Refuse to Play the Game
The chief priests and the elders of the people came up to him as he was teaching, and said, “By what authority are you doing these things, and who gave you this authority?” Matthew 21:23
I’ve often been frustrated by my slow wit when it comes to sarcasm, put-downs, and the game of one-upmanship. I’m just not good at it, which means that when anyone insults me, I just stutter and say something like, You’re stupid, stupid. Later, when I’m alone, I come up with a perfect comeback, but then it’s too late, with only me being amused by my cleverness.
It’s amusing when it involves trading insults at the gym, but unfortunately, there are those toxic people in life who continually do whatever they can to manipulate, offend, condescend, and just be downright difficult.
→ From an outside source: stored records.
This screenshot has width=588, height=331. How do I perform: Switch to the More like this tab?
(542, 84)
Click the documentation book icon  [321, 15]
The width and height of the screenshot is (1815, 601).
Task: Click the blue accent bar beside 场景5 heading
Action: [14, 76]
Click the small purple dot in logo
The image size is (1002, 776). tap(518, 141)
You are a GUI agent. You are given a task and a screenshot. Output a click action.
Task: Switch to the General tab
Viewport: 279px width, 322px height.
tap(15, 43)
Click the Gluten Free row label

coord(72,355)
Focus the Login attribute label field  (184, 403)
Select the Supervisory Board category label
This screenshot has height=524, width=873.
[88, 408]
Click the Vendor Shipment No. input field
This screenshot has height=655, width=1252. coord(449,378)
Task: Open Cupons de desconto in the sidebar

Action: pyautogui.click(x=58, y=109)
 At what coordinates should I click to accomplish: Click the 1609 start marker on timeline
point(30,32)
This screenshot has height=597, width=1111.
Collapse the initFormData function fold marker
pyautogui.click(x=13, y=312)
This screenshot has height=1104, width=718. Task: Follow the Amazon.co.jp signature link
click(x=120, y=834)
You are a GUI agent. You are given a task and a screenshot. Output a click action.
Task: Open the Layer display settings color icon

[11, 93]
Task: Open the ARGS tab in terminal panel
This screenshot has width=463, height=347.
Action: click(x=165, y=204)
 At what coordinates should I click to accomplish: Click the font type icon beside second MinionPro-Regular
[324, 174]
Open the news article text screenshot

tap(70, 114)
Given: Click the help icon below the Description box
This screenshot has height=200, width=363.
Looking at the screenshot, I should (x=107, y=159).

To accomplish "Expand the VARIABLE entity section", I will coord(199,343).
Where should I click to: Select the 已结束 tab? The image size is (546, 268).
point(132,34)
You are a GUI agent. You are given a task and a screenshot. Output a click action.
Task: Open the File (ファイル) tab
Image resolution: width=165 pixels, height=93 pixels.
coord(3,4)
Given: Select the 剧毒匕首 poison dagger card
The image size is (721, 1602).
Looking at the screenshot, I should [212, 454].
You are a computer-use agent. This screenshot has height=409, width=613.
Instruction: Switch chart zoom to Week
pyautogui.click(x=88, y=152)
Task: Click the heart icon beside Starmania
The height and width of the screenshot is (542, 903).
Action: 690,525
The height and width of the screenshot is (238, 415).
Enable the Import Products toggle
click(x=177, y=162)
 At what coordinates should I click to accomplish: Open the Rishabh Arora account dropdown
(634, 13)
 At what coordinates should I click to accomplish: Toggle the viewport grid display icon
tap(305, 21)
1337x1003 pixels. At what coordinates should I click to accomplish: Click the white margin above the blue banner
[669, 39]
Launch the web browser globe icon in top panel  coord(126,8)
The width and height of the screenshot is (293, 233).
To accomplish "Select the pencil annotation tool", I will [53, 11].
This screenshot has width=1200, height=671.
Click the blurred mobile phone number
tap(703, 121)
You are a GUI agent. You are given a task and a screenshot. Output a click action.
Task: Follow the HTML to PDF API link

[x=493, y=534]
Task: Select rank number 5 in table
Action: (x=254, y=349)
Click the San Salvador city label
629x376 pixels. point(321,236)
How do we handle those around us who make our lives miserable?
Jesus, in today’s passage, gave what I think is an appropriate response to toxic people. In the story, the chief priests attempted to manipulate Jesus, hoping to catch him in a trap of blasphemy. Who do you think you are? Jesus didn’t shy away from his divinity, but neither did he take their bait. He simply didn’t allow them any authority over him. I’m not going to answer your questions. I’m not going to play your games (my paraphrase). Jesus did exchange a few words, but in the end, he simply walked away. Neither will I tell you by what authority I do these things (Matthew 21:27).
Often, we get drawn into conflict by those who thrive on it, and then we’re frustrated that we can’t win. The problem is, toxic people often don’t know they’re toxic, but they’re really good at it. Manipulation and misery just come naturally. If told they’re being manipulative, they won’t understand or believe it. You’re manipulative, not me.
It’s maddening to get drawn into an unwinnable contest. Jesus, by his mature example in today’s passage, seems to give us permission to simply avoid futility. The only way to win with some people, is to refuse to play the game. When we get sucked in, we give others power over us. Only in refusing to participate, do we avoid manipulation. We must refuse to be toxic ourselves and we must realize that sometimes, it’s OK to simply say, I’m not going to play. I’m just going to walk away.